O Fórum Catarinense de Combate aos Impactos dos Agrotóxicos e Transgênicos (FCCIAT) promove uma plenária nesta sexta-feira (9), desde o começo da manhã, em Chapecó. O encontro, que será encerrado às 18h30, acontece na sede da Universidade Federal Fronteira Sul (UFFS).

O presidente do Fórum, Promotor de Justiça Eduardo Paladino, antes de ir ao encontro, participou do programa Chapecó Notícias – 1ª Edição, da Rádio Chapecó.

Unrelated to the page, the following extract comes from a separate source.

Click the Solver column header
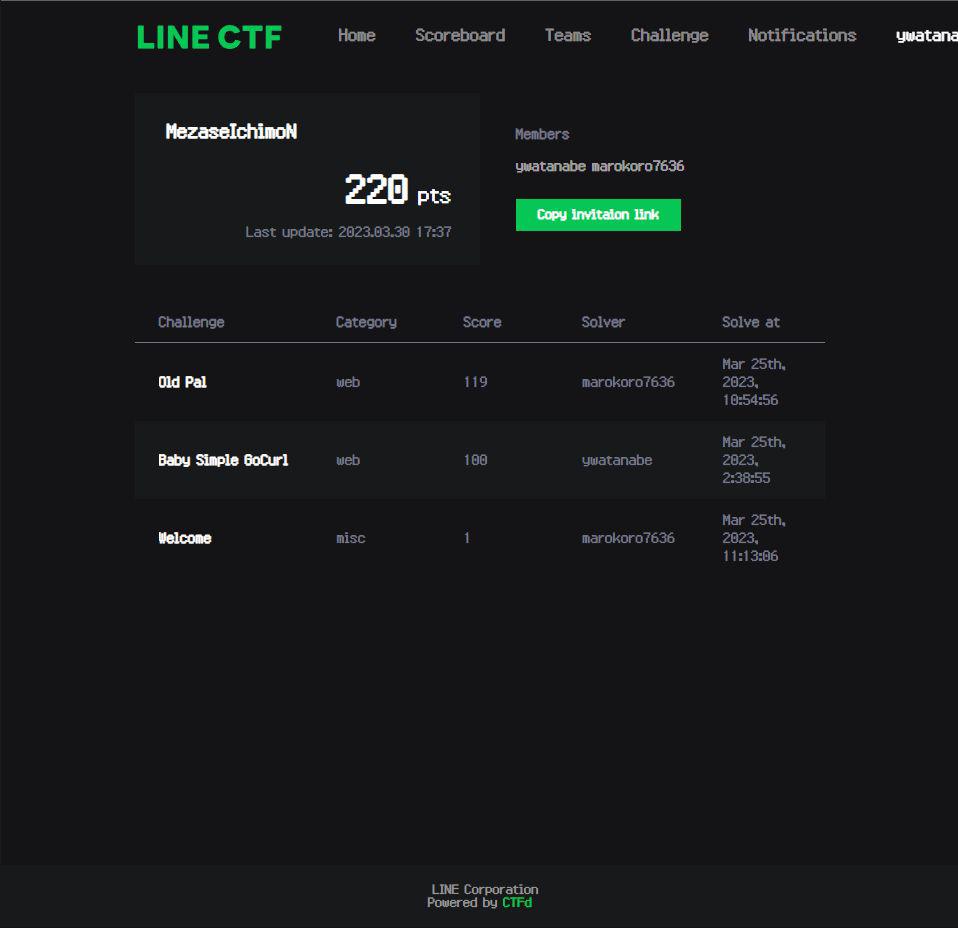The width and height of the screenshot is (958, 928). tap(603, 322)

Fotos: Mateus Frozza / Rádio Chapecó

Segundo o Fórum, o Brasil consome 20% dos agrotóxicos comercializados no mundo, com crescimento visível nos últimos anos. O encontro foi agendado para Chapecó, por ser uma região no centro da produção agrícola catarinense.

Esse Fórum iniciou em 2015 e hoje congrega mais de cem entidades governamentais e não-governamentais”, explicou Paladino. Entre os resultados do trabalho, cita “a Tributação Verde…que agora teve, essa semana, seus efeitos suspensos pela Assembleia Legislativa, mas o fato de trazer esse assunto, a pauta tão importante, já nos deixa bastante satisfeitos”.

TRIBUTAÇÃO VERDE

O Ministério Púbico de Santa Catarina defende a tributação verde, por entender que é uma ferramenta de compensação dos danos causados ao meio ambiente e à saúde dos catarinenses. A prática retira ou diminui os incentivos fiscais de produtos causadores de danos ao meio ambiente e à saúde. A intenção é onerar o que prejudica o meio ambiente e o que faz mal às pessoas e desonerar produtos essenciais para o cidadão.

 

ÁGUA

Há preocupação com a qualidade da água, principalmente para consumo humano. O Ministério Público de SC (MPSC) pretende analisar o nível de agrotóxicos na água de todos os municípios catarinenses. “No ano passado buscamos focar também na identificação dos resíduos de agrotóxicos…fizemos um primeiro monitoramento envolvendo cem municípios do estado, constando a presença de resíduos na água distribuída para consumo em 22 desses municípios”, disse o Promotor de Justiça. Esse monitoramento será ampliado e o objetivo é fazer a análise em todas as cidades do Estado.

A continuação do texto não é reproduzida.